▸ Required work
Apart from the images, the entire listing below must be restated word for word.

↓↓↓

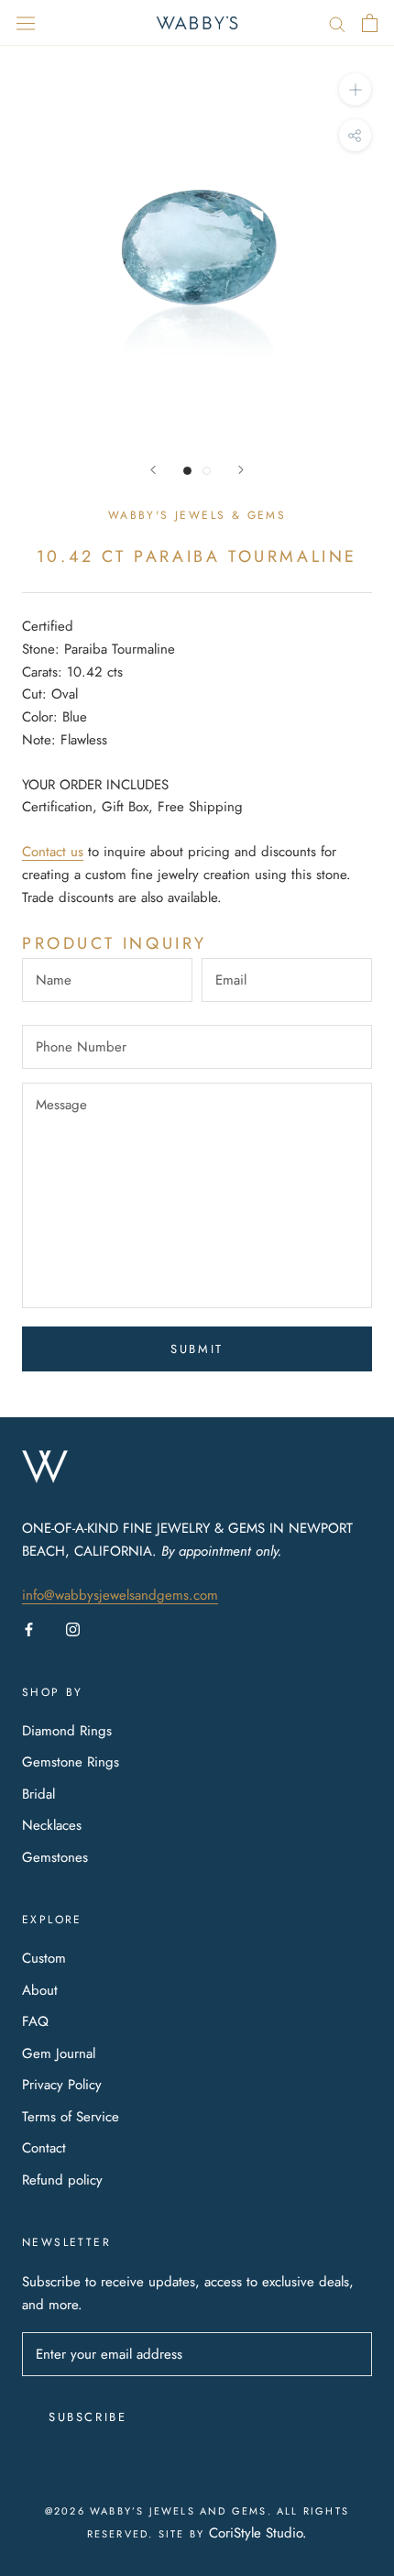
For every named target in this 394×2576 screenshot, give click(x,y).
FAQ (35, 2021)
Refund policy (62, 2180)
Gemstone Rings (70, 1762)
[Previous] (153, 470)
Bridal (38, 1794)
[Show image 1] (187, 471)
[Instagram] (73, 1628)
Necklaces (52, 1825)
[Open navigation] (25, 23)
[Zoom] (355, 89)
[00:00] (197, 243)
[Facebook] (29, 1628)
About (40, 1990)
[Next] (241, 470)
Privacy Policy (62, 2085)
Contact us (52, 852)
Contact (44, 2148)
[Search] (337, 22)
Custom (44, 1958)
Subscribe (87, 2417)
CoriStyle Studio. (258, 2533)
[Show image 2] (206, 471)
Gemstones (55, 1857)
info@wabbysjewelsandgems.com (120, 1595)
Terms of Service (70, 2117)
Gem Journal (58, 2053)
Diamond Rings (67, 1731)
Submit (197, 1349)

↑↑↑

▸ Output below
For every named target in this 394×2576 screenshot, give click(x,y).
FAQ (35, 2021)
Refund policy (62, 2180)
Gemstone Rings (70, 1762)
[Previous] (153, 470)
Bridal (38, 1794)
[Show image 1] (187, 471)
[Instagram] (73, 1628)
Necklaces (52, 1825)
[Open navigation] (25, 23)
[Zoom] (355, 89)
[00:00] (197, 243)
[Facebook] (29, 1628)
About (40, 1990)
[Next] (241, 470)
Privacy Policy (62, 2085)
Contact us (52, 852)
Contact (44, 2148)
[Search] (337, 22)
Custom (44, 1958)
Subscribe (87, 2417)
CoriStyle Studio. (258, 2533)
[Show image 2] (206, 471)
Gemstones (55, 1857)
info@wabbysjewelsandgems.com (120, 1595)
Terms of Service (70, 2117)
Gem Journal (58, 2053)
Diamond Rings (67, 1731)
Submit (197, 1349)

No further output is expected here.